Mahkamah Konstitusi (MK) tidak dapat menerima permohonan yang diajukan oleh Djan Faridz dan Dimyati Natakusumah selaku Ketua dan Sekretaris Dewan Pimpinan Pusat (DPP) Partai Persatuan Pembangunan (PPP). Mahkamah menilai keduanya tidak memiliki kedudukan hukum (legal standing). Demikian Putusan Nomor 93/PUU-XIV/2016 yang digelar Rabu (25/1) di Ruang Sidang Pleno MK.
Dalam pertimbangan hukum yang dibacakan Hakim Konstitusi Patrialis Akbar, kerugian konstitusional yang didalilkan para pemohon sebagai perorangan warga negara Indonesia terkait erat dari dalil para pemohon sebagai Ketua Umum dan Sekretaris Jenderal DPP PPP yang sedang mengalami konflik kepengurusan partai politik. Karena itu, tidak dapat dipisahkan posisi para pemohon sebagai perorangan warga negara dengan posisi para pemohon dalam kepengurusan DPP PPP.
Mahkamah melalui beberapa putusan sebelumnya, telah memberikan pertimbangan hukum yang menyatakan partai politik yang turut serta membahas dan mengambil keputusan atas pengesahan suatu undang-undang di DPR tidak dapat mengajukan permohonan pengujian undang-undang dimaksud ke MK. Patrialis menambahkan pasal dan/atau ayat yang dimohonkan pengujian adalah pasal dan/atau ayat dalam UU 2/2011 dan UU 10/2016. Kedua Undang-Undang tersebut masing-masing dibahas dan disahkan pada tahun 2011 juga tahun 2016 dan PPP memiliki wakil di DPR yang ikut membahas rancangan undang-undang dimaksud hingga disahkan.
“Menimbang bahwa meskipun Mahkamah berwenang mengadili permohonan a quo, namun para pemohon tidak memiliki kedudukan hukum untuk mengajukan permohonan a quo, maka Mahkamah tidak akan mempertimbangkan pokok permohonan,” tandas Patrialis.

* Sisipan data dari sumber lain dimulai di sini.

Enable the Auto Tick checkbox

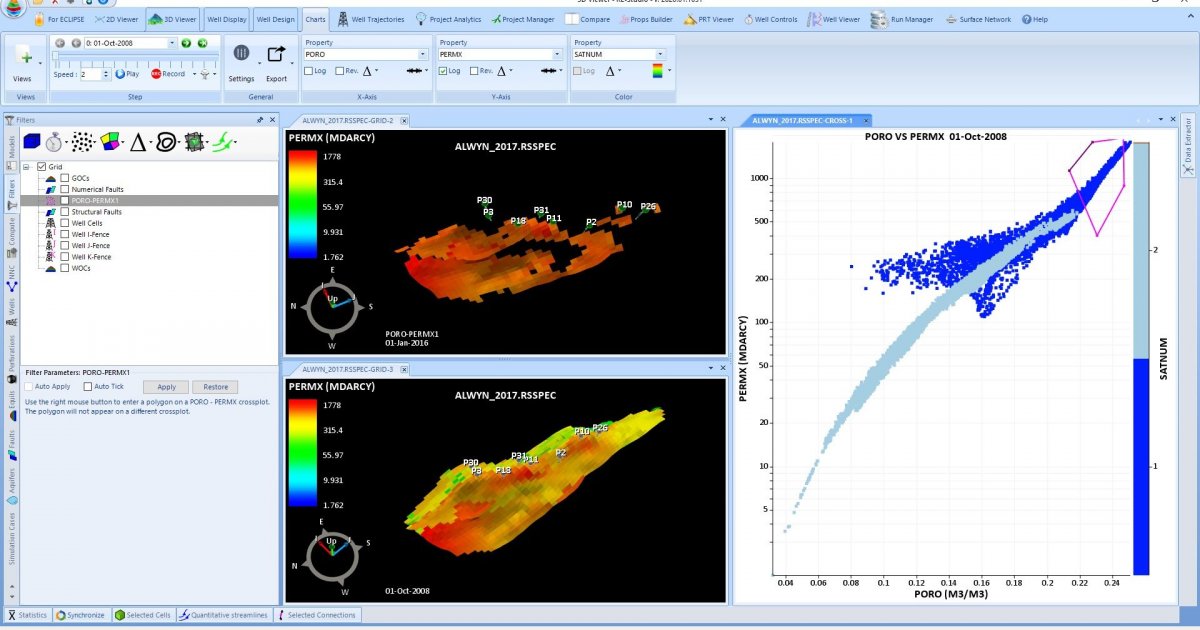pos(88,386)
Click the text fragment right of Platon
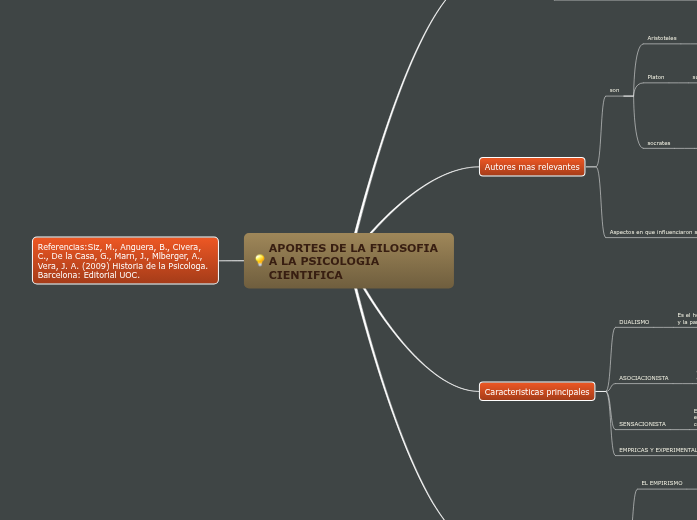The width and height of the screenshot is (697, 520). (694, 77)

Sebelumnya, pemohon mengajukan uji materiil Undang-Undang Nomor 1 Tahun 2015 tentang Penetapan Peraturan Pemerintah Pengganti Undang-Undang Nomor 1 Tahun 2014 tentang Pemilihan Gubernur, Bupati, dan Walikota Menjadi Undang-Undang (UU Pilkada) terhadap Undang-Undang Dasar Negara Republik Indonesia Tahun 1945 (UUD 1945). Pemohon merasa dirugikan dengan berlakunya Pasal 40 ayat (3) UU Pilkada. Pasal a quo menyatakan; “Jika masih terdapat perselisihan atas putusan Mahkamah Partai atau sebutan lain sebagaimana dimaksud pada Ayat (2), kepengurusan Partai Politik tingkat Pusat yang dapat mendaftarkan pasangan calon merupakan kepengurusan yang sudah memperoleh putusan pengadilan yang telah memperoleh kekuatan hukum tetap dan didaftarkan serta ditetapkan dengan keputusan menteri yang menyelenggarakan urusan pemerintahan di bidang hukum dan hak asasi manusia”.
Pemohon menjelaskan norma Pasal 40A ayat (3), khususnya frasa ‘dan didaftarkan serta ditetapkan dengan keputusan Menteri yang menyelenggarakan urusan pemerintahan di bidang hukum dan HAM’, potensial pasti menimbulkan kerugian hak konstitusional pemohon, yaitu hak untuk memperoleh kepastian hukum yang adil menurut prinsip negara Indonesia yang menganut prinsip negara hukum. Menurut Pemohon, frasa tersebut memberikan pembenaran atas tindakan Kementerian Hukum dan HAM yang mengabaikan putusan pengadilan yang berkekuatan hukum tetap dengan tidak mendaftarkan Pemohon sebagai pengurus DPP PPP yang sah. Untuk itu, para pemohon berharap agar Mahkamah menyatakan ketentuan tersebut bertentangan dengan UUD 1945 dan tidak mempunyai kekuatan hukum mengikat.